Gorgas was ordered to New York to prepare ordnance for the siege train to be shipped to Mexico. He sailed on the ordnance vessel to Mexico in mid-January 1847 and joined the ordnance staff of General Winfield Scott in Veracruz. While stationed there, he seriously quarreled with Benjamin Huger, chief of ordnance to Scott; the quarrel haunted the remainder of Gorgas's U.S. and Confederate army careers. While in Veracruz he contracted a mild case of yellow fever. He reached Mexico City only after the fighting had ended, and in July 1848 he returned with Scott's army to the United States. His quarrels with his superiors cost him the brevet promotion that others received for service in the Mexican War.
Gorgas returned to duty at the arsenal in Watervliet and subsequently served at arsenals in Vermont, New York City, Pittsburgh, and Virginia.

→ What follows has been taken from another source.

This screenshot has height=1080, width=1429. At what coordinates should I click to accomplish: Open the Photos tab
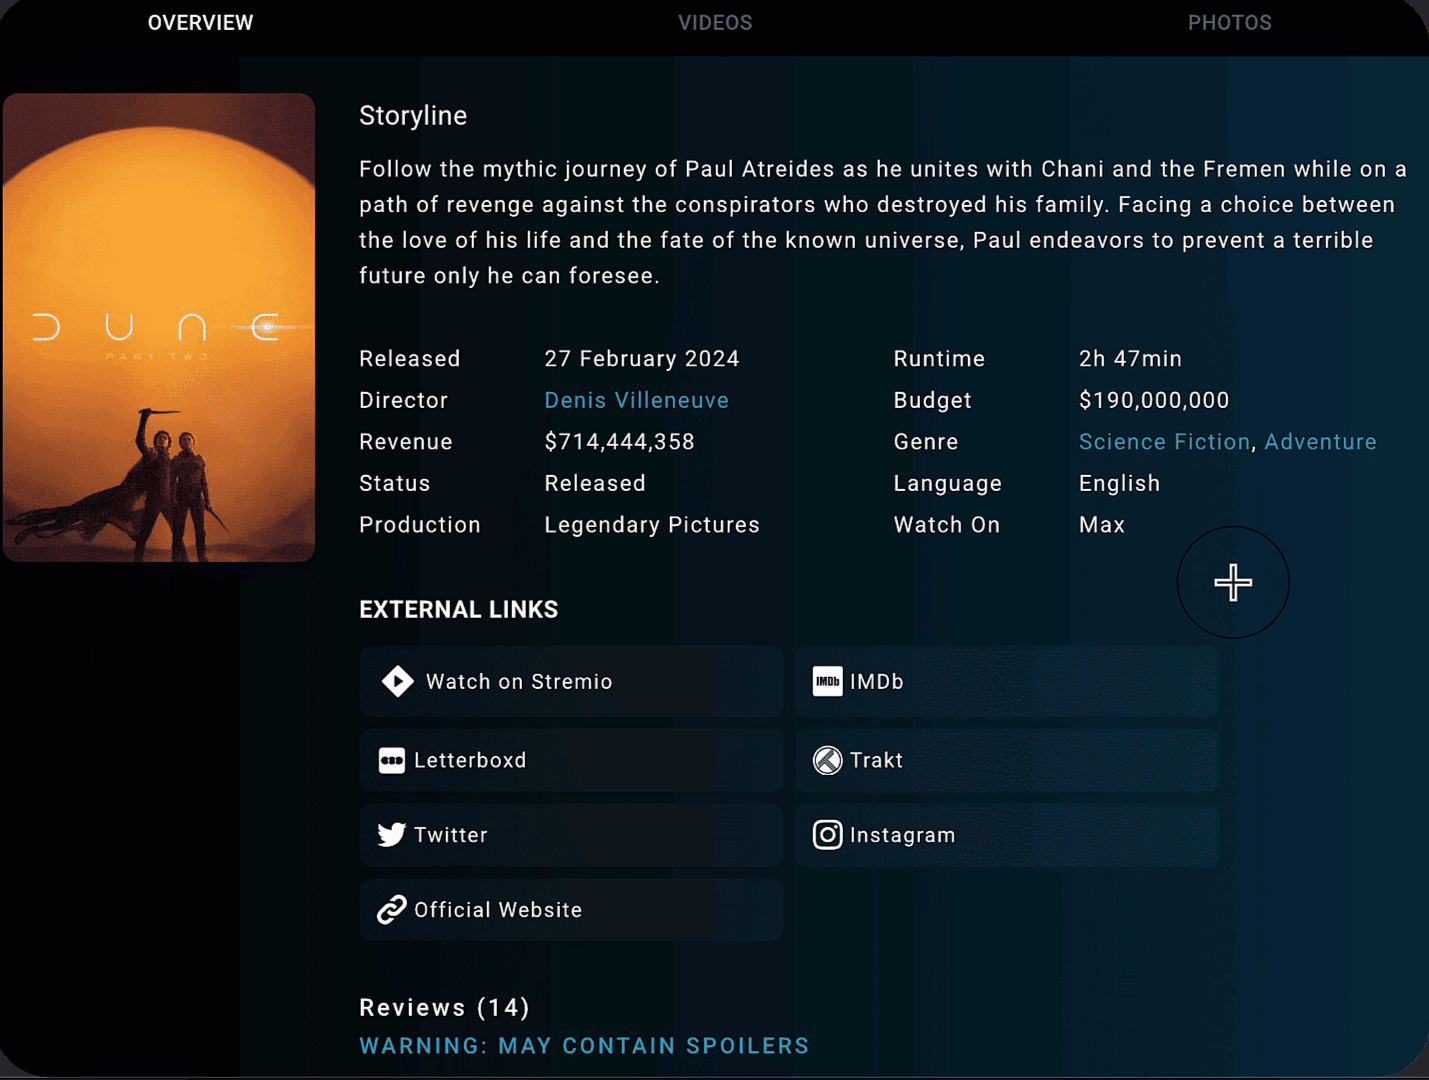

Throughout his years in the U.S. Army, Gorgas repeatedly complained to his superiors about people and conditions in his assignments, constantly maneuvering for something better.
In June 1853 he began an assignment at the Mount Vernon Arsenal north of Mobile and was soon registering his usual complaints about conditions and requests for a transfer. Then he met Amelia Gayle, daughter of a former Alabama governor. The complaints to his superiors stopped, and the couple married. They had six children: William Crawford, Jessie, Mary Gayle, Christine Amelia, Maria Bayne, and Richard Haynsworth. Subsequent assignments took them to arsenals in Maine, South Carolina, and Pennsylvania. During these years his relationships with his army superiors steadily worsened.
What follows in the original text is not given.